Entries provided:
● ● ● ● ● ● ●

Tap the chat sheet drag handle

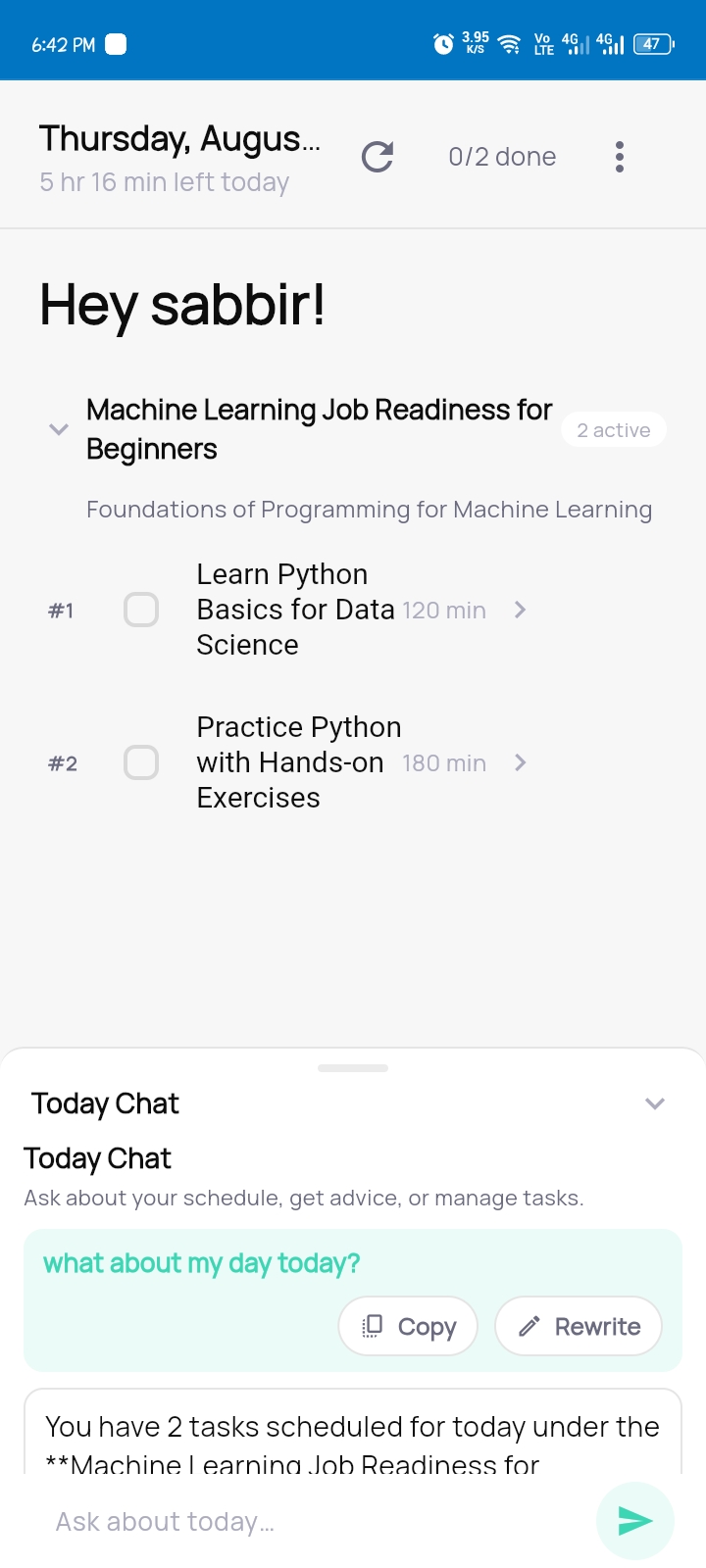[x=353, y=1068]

● ● ● ● ● ● ●

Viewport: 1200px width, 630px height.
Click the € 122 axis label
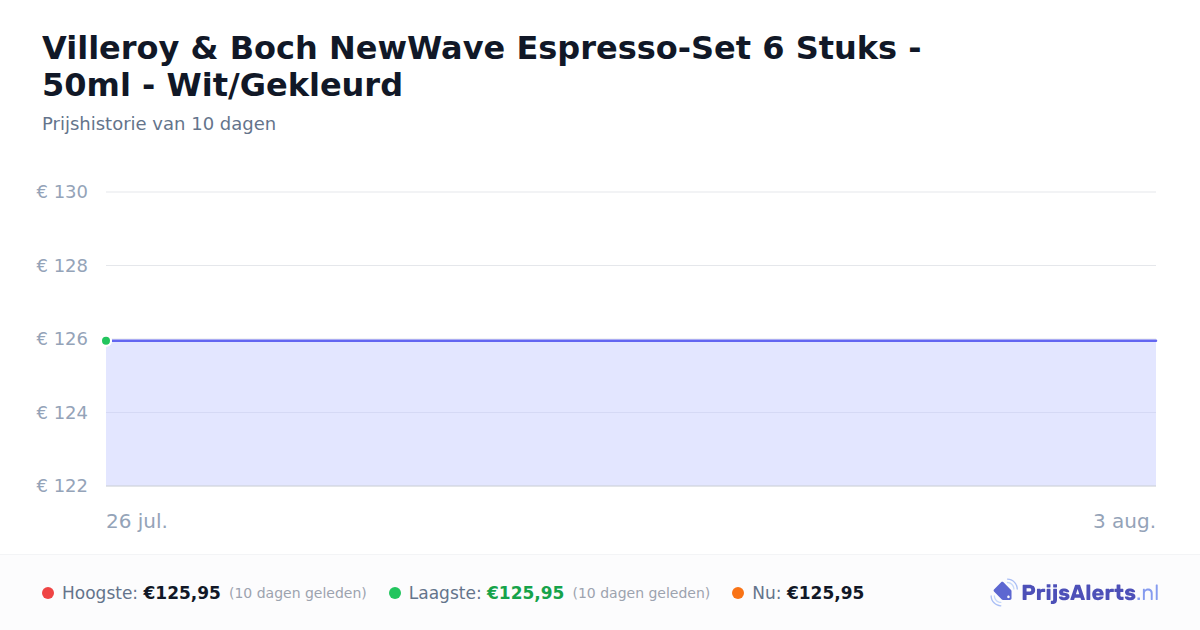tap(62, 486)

● ● ● ● ● ● ●

Short exercise: Copy the entries from the line with "Viewport: 1200px width, 630px height." through the line with "tap(62, 486)", requests included, and shift every coordinate in the answers by adding 125 to it. Leave the pictures out.

Final result:
Viewport: 1200px width, 630px height.
Click the € 122 axis label
tap(187, 611)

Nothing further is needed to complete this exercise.